Tempo de Natal é mais propenso a milagres, mesmo para quem não é cristão, nem tem fé. A magia fica no ar, e acontece às vezes de uma simples tentativa de crônica tomar os rumos de um pretenso conto natalino. Coisas que só o espírito da época conseguiria explicar, se isso fosse possível.
Antes da avalanche de árvores com neve falsa cercadas de presentes, a data tinha mais a ver com presépios singelos, mas comoventes. Foi ao ordenar as peças em argila colorida em torno da manjedoura que os moradores da menor casa da rua, quase de boneca, perceberam a falta justamente do Menino Jesus.
Foi ao ordenar as peças em torno da manjedoura que eles perceberam a falta justamente do Menino Jesus.
Quem pegou?, perguntou a garota mais velha. Eram sete crianças, em escadinha, mais Banzé, o cachorro grandalhão da vizinhança, com aquela mania de lamber o pão sem manteiga e sem nada dos menores e de levar sempre a bola feita de trapos, encerrando o jogo. Difícil dizer qual deles fez cara de mais inocente.
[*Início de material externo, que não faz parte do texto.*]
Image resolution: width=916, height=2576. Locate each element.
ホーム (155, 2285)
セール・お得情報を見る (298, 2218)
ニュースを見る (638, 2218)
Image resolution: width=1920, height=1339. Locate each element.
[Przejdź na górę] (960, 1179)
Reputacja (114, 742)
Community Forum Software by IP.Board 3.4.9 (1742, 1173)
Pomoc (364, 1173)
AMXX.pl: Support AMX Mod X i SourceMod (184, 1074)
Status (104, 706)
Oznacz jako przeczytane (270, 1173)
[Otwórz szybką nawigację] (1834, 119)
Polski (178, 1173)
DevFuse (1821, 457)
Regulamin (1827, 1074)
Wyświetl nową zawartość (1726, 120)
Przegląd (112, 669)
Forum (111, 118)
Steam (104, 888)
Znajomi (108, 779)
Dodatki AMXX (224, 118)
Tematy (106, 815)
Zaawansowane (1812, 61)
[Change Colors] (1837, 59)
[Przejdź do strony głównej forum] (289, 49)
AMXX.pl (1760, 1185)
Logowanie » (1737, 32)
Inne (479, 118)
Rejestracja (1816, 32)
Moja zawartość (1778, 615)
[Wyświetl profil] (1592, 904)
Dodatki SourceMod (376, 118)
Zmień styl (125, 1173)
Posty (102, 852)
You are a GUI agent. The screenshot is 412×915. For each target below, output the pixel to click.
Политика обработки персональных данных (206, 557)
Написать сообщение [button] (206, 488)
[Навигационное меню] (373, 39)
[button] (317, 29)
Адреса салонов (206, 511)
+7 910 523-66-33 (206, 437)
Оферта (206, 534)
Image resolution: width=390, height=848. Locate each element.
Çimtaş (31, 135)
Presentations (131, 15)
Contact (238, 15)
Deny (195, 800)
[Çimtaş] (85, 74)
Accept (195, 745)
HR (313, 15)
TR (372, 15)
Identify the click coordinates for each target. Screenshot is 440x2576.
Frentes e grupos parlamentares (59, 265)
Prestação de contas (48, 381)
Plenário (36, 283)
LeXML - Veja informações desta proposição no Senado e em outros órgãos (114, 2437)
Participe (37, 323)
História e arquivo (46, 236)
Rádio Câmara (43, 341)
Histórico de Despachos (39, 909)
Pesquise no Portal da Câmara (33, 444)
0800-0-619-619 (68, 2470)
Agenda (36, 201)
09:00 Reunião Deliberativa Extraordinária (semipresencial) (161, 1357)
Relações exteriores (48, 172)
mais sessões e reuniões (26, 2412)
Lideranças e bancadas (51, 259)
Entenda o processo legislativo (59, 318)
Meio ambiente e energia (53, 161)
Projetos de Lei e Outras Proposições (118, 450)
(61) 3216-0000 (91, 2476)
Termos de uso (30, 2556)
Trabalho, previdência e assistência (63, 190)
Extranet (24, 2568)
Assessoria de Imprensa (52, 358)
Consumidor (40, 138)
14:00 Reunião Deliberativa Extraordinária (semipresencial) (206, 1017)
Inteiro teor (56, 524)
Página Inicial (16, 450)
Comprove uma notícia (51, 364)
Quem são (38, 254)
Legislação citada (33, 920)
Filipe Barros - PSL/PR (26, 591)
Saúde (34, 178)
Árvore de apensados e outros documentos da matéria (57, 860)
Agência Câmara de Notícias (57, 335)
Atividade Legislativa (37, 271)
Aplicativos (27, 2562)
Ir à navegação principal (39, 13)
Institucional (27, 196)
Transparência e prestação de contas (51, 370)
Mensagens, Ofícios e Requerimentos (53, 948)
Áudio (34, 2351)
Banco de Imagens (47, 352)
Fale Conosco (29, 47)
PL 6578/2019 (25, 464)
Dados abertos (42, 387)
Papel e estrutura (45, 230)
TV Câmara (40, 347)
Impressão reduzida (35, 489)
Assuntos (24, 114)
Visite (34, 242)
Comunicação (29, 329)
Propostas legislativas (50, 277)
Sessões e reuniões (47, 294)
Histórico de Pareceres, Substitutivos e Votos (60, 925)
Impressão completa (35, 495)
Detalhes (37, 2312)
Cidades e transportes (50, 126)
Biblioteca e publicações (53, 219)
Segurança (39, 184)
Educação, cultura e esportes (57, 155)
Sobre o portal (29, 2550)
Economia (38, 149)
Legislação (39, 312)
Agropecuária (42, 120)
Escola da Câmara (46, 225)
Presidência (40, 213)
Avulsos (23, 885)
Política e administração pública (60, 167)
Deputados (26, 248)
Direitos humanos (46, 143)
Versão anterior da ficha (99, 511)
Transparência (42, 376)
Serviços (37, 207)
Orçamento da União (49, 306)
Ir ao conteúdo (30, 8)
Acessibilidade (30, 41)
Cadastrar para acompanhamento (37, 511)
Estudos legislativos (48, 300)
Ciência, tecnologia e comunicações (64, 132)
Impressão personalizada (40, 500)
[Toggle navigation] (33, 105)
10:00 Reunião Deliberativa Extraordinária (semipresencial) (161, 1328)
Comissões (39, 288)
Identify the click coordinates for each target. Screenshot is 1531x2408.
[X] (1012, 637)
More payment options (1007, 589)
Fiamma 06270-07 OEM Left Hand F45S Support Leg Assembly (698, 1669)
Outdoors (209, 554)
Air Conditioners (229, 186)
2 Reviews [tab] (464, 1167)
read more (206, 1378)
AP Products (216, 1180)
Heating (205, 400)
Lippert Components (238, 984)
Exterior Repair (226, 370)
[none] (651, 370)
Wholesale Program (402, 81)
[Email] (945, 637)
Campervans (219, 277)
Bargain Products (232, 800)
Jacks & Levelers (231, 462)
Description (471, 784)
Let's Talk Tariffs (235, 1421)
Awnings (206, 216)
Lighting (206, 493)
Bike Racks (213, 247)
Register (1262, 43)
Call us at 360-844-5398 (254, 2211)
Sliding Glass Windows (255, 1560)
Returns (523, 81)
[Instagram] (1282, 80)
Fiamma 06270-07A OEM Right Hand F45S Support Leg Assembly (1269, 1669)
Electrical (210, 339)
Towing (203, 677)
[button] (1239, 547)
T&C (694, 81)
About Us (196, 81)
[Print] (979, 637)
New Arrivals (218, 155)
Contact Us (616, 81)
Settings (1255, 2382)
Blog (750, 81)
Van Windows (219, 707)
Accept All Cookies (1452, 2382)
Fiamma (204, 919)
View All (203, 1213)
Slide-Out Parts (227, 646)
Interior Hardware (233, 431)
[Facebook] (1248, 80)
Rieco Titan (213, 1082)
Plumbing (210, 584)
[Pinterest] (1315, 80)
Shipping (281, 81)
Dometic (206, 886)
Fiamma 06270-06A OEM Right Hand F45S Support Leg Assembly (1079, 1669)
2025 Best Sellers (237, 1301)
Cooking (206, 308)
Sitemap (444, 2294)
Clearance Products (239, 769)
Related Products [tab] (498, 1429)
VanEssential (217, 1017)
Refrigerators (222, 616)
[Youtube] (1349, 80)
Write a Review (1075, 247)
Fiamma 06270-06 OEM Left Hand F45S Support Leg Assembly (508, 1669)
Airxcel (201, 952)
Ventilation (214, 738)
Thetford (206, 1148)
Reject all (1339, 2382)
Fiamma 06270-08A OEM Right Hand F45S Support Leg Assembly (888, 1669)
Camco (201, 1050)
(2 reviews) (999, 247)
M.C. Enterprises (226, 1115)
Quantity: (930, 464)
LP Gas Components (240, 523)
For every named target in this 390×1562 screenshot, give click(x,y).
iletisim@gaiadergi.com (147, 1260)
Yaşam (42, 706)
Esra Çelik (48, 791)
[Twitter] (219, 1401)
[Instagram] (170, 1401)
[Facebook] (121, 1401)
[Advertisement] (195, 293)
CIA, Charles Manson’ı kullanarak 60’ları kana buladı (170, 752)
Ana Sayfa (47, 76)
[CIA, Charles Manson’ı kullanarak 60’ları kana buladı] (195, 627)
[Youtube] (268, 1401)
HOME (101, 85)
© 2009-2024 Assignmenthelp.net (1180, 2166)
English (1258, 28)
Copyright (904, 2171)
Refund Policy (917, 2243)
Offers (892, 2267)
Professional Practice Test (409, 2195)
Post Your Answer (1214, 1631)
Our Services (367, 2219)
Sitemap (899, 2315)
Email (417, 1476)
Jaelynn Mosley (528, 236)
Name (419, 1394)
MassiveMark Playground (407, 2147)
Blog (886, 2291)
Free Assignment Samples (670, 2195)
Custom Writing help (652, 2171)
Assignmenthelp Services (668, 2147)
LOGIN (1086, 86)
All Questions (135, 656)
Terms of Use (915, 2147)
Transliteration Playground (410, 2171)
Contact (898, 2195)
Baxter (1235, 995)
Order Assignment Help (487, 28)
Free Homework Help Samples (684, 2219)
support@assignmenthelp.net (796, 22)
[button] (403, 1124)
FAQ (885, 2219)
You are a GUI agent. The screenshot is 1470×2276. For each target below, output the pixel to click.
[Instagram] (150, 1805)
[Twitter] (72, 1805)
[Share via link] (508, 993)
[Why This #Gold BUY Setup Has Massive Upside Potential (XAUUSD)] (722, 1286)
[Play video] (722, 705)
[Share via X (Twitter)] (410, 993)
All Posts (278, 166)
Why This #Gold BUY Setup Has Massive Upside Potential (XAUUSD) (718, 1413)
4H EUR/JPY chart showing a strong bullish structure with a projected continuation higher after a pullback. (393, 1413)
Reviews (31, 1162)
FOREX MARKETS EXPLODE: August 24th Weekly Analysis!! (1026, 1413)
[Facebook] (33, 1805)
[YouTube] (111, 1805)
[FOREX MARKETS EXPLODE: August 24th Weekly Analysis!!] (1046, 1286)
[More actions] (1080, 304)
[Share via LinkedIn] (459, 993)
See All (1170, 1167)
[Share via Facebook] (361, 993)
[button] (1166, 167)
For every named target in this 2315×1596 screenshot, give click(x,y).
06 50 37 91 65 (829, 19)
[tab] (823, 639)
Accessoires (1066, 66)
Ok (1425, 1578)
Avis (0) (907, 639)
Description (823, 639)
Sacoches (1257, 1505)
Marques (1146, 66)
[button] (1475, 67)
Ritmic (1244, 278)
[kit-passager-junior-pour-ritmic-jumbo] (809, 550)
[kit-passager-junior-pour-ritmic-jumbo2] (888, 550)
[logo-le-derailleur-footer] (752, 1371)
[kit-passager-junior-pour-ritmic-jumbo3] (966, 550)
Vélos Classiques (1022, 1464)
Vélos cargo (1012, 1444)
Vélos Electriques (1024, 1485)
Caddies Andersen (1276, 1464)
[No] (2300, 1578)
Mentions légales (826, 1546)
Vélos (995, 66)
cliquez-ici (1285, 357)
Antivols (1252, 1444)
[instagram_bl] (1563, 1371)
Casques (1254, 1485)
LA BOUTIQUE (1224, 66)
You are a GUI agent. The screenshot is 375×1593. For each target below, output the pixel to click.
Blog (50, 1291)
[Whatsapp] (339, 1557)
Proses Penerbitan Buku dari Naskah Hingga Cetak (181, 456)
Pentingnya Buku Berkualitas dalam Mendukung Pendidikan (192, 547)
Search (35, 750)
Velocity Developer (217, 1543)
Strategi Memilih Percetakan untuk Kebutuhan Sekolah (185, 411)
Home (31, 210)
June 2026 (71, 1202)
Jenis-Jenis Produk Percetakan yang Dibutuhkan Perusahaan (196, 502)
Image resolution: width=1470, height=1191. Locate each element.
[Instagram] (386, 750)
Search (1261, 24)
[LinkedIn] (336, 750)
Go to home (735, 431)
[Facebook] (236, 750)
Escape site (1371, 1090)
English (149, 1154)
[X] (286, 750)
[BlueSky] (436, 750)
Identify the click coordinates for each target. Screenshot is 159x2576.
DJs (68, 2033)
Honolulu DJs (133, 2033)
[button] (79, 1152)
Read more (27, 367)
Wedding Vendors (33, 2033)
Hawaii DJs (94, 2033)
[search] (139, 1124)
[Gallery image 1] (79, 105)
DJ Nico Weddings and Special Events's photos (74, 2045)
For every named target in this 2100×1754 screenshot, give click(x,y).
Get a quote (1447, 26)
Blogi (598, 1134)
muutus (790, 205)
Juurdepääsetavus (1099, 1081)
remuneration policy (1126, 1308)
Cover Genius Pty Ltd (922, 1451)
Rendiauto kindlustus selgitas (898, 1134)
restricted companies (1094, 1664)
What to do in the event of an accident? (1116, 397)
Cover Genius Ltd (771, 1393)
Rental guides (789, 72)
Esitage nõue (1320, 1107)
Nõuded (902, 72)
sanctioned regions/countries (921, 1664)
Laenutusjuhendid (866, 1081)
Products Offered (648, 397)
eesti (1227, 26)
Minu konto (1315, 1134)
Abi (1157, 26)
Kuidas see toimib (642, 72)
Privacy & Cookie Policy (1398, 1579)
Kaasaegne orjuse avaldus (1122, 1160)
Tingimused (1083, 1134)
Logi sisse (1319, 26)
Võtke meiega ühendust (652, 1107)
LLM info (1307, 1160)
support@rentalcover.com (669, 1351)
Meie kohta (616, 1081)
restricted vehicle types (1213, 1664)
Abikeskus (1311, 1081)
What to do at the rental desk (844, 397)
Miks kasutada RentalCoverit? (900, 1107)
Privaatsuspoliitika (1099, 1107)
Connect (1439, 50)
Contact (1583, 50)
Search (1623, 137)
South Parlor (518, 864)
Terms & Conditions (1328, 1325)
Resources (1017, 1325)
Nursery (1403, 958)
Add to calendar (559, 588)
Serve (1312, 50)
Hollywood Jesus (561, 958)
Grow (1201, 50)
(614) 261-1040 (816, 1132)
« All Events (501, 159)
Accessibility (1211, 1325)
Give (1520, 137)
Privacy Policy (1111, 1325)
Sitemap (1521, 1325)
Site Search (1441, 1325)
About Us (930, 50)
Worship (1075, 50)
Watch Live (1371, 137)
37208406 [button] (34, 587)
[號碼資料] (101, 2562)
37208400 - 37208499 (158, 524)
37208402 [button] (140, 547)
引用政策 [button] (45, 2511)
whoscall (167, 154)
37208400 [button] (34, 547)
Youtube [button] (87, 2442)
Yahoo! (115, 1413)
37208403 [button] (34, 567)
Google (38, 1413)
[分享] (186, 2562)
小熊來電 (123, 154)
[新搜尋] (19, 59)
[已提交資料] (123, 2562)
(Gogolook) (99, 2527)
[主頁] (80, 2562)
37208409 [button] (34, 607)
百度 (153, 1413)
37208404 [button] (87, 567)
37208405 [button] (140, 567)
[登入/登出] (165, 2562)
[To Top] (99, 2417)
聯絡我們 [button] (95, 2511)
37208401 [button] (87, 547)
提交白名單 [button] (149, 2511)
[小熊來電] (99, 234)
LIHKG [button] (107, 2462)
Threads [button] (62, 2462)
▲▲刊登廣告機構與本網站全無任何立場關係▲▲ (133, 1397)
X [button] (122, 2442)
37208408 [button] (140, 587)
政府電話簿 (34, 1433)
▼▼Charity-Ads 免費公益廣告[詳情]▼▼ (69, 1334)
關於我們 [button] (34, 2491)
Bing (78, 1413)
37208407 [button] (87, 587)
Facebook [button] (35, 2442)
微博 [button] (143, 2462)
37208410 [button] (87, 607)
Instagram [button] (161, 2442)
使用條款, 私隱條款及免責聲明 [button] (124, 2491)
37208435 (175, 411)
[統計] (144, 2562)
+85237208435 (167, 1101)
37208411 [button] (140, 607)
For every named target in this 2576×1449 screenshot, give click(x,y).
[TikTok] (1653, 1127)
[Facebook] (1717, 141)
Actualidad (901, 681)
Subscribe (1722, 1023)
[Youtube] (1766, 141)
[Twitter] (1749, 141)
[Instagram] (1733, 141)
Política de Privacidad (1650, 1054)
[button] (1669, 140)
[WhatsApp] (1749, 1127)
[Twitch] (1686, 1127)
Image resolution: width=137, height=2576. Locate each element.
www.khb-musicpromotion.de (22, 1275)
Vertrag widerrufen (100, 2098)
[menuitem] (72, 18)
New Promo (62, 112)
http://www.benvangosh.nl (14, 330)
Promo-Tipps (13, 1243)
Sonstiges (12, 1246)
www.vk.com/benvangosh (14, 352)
O olhar da garotada faiscava como estrelas de Belém diante de ovelhas e pastores, do burro sem a cauda e da vaca com uma orelha quebrada, dos três reis magos à distância, de Maria e José, à espera. Mas como é que o Menino vai nascer se ninguém sabe onde está?, reclamou a menor das crianças, sem tirar a chupeta da boca. A resposta foram olhares idênticos de cumplicidade.
Na noite de Natal, os quatro meninos e três meninas foram dormir bem cedo, desapontados.
Já não bastava aquela presença incômoda da ausência dos pais, que saíram para procurar trabalho e nunca mais voltaram? Tinham agora que suportar também o vazio dorido bem no centro do presépio amplificado com suas fantasias? Pensavam nisso do seu jeito, como num sonho coletivo, quando alguém bateu à porta.
Antes de espiarem pelas frestas, ouviram o rosnado de Banzé. A dona do cão, bem à frente deles, tinha a cabeça envolta num véu e um bebê recém-nascido no colo. O homem ao seu lado, com uma cara paternal por baixo da barba longa, jogava o peso do cansaço sobre um cajado. Entre ambos, sacudindo o rabo de felicidade, Banzé salivava com a imagem do Menino Jesus na boca. Exibia-a como se fosse um osso, mas a menor das crianças conseguiu tomá-la sem esforço, colocando-a finalmente no berço, sob a expressão extasiada de todos.
Um dos bebês começou um choro silencioso, que se estendeu entre os demais. Não conseguiram identificar se tinha sido o do colo ou aquele de barro, com as cores dissimuladas pela sujeira. Mas já nem isso importava na casa pequenina, subitamente agigantada pela alegria.
Como se tivessem combinado, todos começaram a pedir colo ao mesmo tempo, incluindo a mais velha e Banzé, pois era apenas disso que estavam precisando. O homem e a mulher se multiplicavam em braços e abraços, desejando uma feliz noite. Nem precisavam pedir também que fosse mágica. A corrente de votos se estendeu além daquele lar e do tempo, até alcançar quem está agora diante das palavras reunidas neste texto, que chegou ao final, como tudo, inclusive o melhor Natal, aquele que fica na memória para sempre.